Directions: Below are entries. Pull out all lines containing "label".

Stored records:
- Opening Delimiter -

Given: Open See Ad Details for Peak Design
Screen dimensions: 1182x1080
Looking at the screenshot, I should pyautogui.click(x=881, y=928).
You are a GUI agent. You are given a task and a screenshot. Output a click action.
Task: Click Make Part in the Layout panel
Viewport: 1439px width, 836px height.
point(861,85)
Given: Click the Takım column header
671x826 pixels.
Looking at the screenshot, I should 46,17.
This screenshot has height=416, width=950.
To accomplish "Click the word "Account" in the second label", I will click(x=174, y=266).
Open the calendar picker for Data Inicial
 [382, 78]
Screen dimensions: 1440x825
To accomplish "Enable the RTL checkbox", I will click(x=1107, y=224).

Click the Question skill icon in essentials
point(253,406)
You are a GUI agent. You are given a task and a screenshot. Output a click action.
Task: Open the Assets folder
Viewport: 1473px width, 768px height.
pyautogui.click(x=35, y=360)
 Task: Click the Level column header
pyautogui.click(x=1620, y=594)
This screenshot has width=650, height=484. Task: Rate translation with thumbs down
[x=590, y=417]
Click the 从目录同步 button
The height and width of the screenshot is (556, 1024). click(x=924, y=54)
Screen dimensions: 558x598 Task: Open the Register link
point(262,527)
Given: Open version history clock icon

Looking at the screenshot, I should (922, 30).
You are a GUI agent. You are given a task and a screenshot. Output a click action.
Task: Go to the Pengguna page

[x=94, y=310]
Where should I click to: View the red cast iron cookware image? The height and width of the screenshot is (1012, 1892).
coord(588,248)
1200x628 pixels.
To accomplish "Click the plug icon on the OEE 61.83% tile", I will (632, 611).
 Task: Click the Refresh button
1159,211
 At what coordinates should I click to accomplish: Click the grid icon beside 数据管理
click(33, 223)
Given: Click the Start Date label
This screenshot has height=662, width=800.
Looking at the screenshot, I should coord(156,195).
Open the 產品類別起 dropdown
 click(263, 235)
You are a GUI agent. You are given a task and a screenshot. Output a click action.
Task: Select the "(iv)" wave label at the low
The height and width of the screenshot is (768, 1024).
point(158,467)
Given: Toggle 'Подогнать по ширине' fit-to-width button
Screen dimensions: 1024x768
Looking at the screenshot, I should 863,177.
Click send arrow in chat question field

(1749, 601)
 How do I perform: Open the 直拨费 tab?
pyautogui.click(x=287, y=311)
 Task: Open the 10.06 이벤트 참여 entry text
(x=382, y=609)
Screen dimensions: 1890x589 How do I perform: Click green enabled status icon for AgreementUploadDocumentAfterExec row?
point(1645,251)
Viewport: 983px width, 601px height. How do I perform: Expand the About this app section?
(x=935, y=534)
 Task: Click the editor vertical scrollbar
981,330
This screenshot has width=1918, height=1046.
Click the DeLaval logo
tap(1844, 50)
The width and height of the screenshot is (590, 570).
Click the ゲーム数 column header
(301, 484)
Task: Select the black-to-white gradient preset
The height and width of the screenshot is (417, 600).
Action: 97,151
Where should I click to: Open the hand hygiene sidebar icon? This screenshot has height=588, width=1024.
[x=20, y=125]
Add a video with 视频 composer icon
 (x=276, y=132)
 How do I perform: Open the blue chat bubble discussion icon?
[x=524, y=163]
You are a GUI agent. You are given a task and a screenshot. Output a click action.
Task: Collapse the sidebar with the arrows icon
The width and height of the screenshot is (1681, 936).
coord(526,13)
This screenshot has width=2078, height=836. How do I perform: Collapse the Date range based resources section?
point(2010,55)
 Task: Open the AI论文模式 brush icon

- Closing Delimiter -

Solution below:
To accomplish "Click the word "Account" in the second label", I will click(x=174, y=266).
Given: Click the Start Date label
Task: Select the "(iv)" wave label at the low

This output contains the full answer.